ʿalim (pl. ʿulamaʾ)—A scholar.

baraka—Blessing, spiritual grace.

bori—Spirit possession among the Hausa.

daʾira or dahira—In Senegal, religious associations of the Muridiyya brotherhood.

dar al-harb—“The land(s) of war,” part of the world not governed by Muslims and the shariʿa (q.v.).

dar al-Islam—“The land(s) of Islam,” referring to the part of the world governed by Muslims and the shariʿa (q.v.).

dara or daara—Community, used in particular in Senegal of the agricultural communities of the Muridiyya brotherhood, in contract with the mostly urban daʾiras of the same country.

dhikr—“Remembering” God, reciting the names of God; a religious service practiced by all mystical brotherhoods.

faqih (pl. fuqahaʾ)—An ʿalim who is learned in fiqh (q.v.).

fatwa—A legal pronouncement handed down by a Muslim jurisconsult.

fiqh—The science of religious law (shariʿa, q.v.).

hadith—Prophetic tradition; an account of what the Prophet said or did; second in authority to the Quran.

hajj—The pilgrimage to Mecca; one of the five pillars of Islam.

hajji—A pilgrim, or a sobriquet of one who completed the hajj.

hijra—The emigration of the Prophet Muhammad from Mecca to Medina; emigration from land(s) of unbelief (kufr).

ijaza—Authorization given by a mentor to transmit knowledge, or to teach a specfic text.

jamaʿa—Community, often used of agricultural settlements.
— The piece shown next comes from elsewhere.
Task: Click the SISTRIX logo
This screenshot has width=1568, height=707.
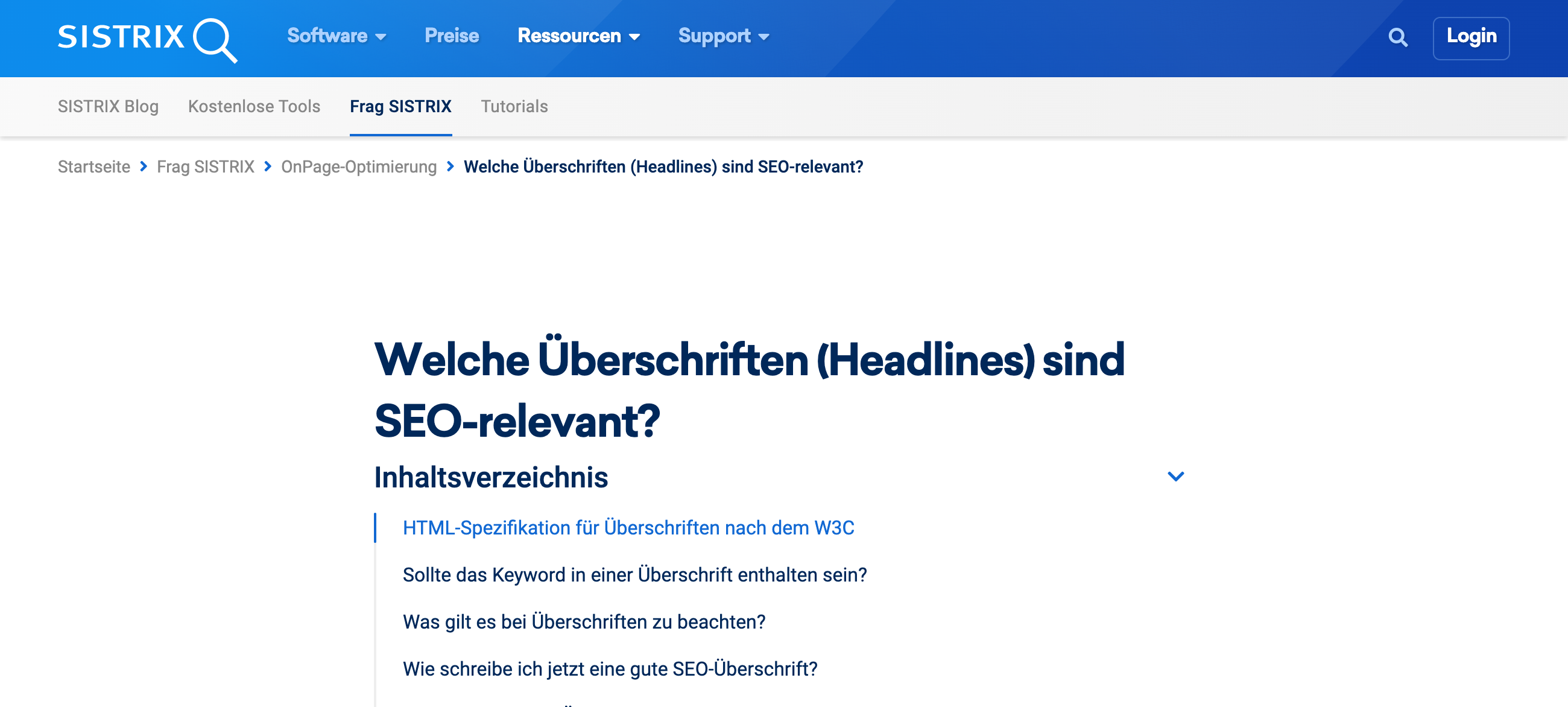Action: click(147, 38)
jeli—Maninka hereditary profession, oral historian-musician. Also known as griot.

jihad (fi sabil Allah)—“Struggle for God’s sake”; mostly used for religiously sanctioned war. In West Africa, common name for a series of Fulani-based revolutions from Senegal to Cameroon in the nineteenth century.

jizya—The poll-tax levied on non-Muslims by Muslim authorities.
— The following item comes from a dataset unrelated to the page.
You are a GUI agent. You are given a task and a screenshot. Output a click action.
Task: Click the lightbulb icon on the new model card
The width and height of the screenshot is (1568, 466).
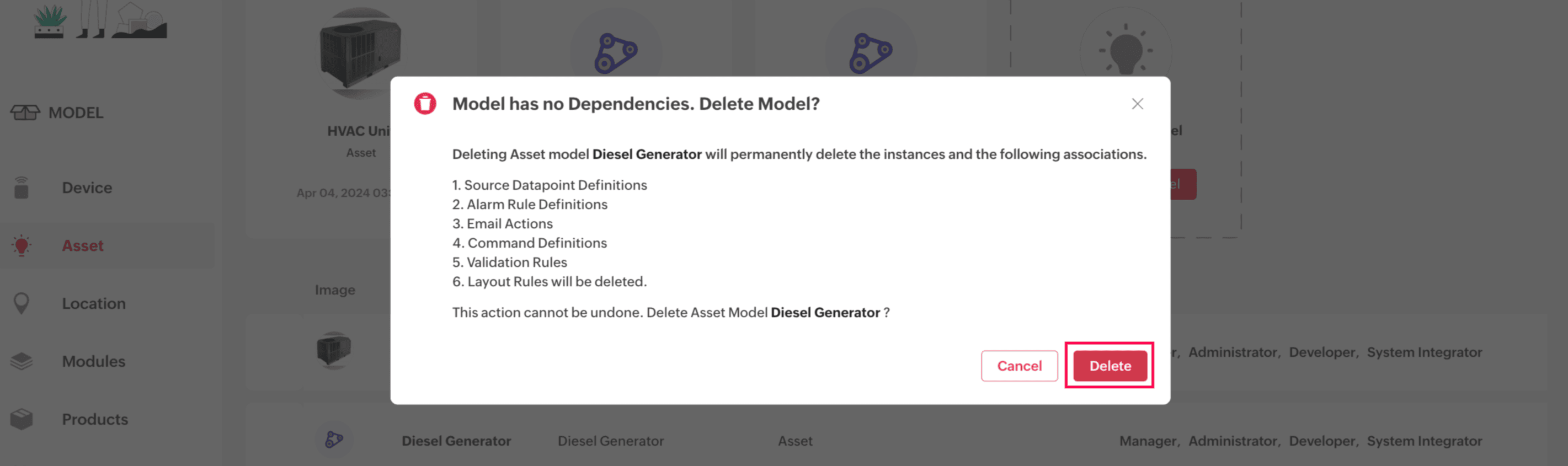point(1125,50)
khalifa (pl. khulafaʿ)—“Representative”; the Arabic word for “caliph,” it also means a regional leader or head of a breakaway branch within a sufi brotherhood (higher than muqaddam and shayh, qq.v.)

khalwa—A retreat, often for forty days.

khutba—The sermon given during the Friday prayers by a mosque official, the khatib.

madhhab—“Rite” or “school of law”; one of the four major divisions of Sunni Islam, which differ in some points of law and performance of the ritual prayers.

madrasa—A college, where the Islamic sciences are taught.

mahdi—“The rightly guided one”; the restorer of religion and justice, who will rule before the end of the world.

mallam—Hausa, from Arabic muʿallam (teacher): Islamic scholar (ʿalim).

marabout—Saint and charismatic religious personality, derived from murabit, a warrior-monk who inhabited a ribat (q.v.). Equivalent of shaykh (q.v.); sufi leader.

mawlid—Celebration of the birthday of the Prophet, a saint, or a sufi shaykh (q.v.).

mganga—Swahili term for a ritual specialist and/or healer.

muʾadhdhin—The one who does the adhan (call to prayer).

mudir—A specialized Swahili term applied to mid-level officials of the Zanzibar Sultanate.

mufti—A jurisconsult who gives fatwa (q.v.).

muqaddam—Leader of a sufi brotherhood.

murid—Student, follower of a sufi brotherhood. Alt.: tilmidh (pl. talamidh).

mwalimu or walimu—A Swahili term for a religious teacher of any kind.

mwanavyuoni or wanazuoni—A more specialized Swahili term for a religious scholar (ʿalim, q.v.).

nazir—Supervisor.

pepo—Swahili term for a spirit that “visits” one possessed.

qadi—A Muslim judge, a scholar who is employed by an Islamic regime to render judgments in a court based on the shariʿa (q.v.).

qasida (pl. qasaʾid)—A verse form often associated in Africa with eulogies of important religious leaders.

ribat—Originally, a fortified convent on the frontiers of Islam; one of the terms (like zawiya, q.v.) denoting the residence of mystics.

samaʾ—A concert of spiritual or devotional music.

sanduq—In Sudan, rotating credit associations.

shahada—Islam confession of faith, which states that “There is no god but God, and Muhammad is His messenger.”

shariʿa—The religious law of Islam.

sharif (pl. shurafaʾ)—This refers to a putative descendant of the Prophet Muhammad, or of his near family.

shaykh—An honorific term applied informally to a highly esteemed (male) personage. A patriarch or a religious scholar, or head of a sufì lodge (zawiya, q.v.).

sufì—A Muslim mystic, who often belongs to one of the mystical brotherhoods.

sunna—A normative custom of the Prophet or of the early Muslim community, as set forth in the hadith (q.v.).

tafsir—Exegesis of the Quran.

tariqa (pl. turuq)—A mystical path or “Way” to an experience of God by the sufì (q.v.); often organized as a brotherhood.

ʿulamaʾ—Scholars (sing. ʿalim).

wali (pl. awliyaʾ)—A holy person, a saint.

wilaya or walaya—“Friendship with God,” the status of saint (wali, q.v.).

wird (pl. awrad)—Prayer ritual that is distinctive for and identity marker of a sufì Way (tariqa, q.v.).

zakat—The alms tax obligatory for all Muslims.

zar—Literally, “the red wind”; in countries of northern Africa and the Middle East, the term extends to associations of men and/or women who practice healing rituals that may include spirit possessions and counsel clients as healers.

zawiya (pl. zawaya)—The residence of mystics, like ribat (q.v.); also, clerical tribes of the Sahara.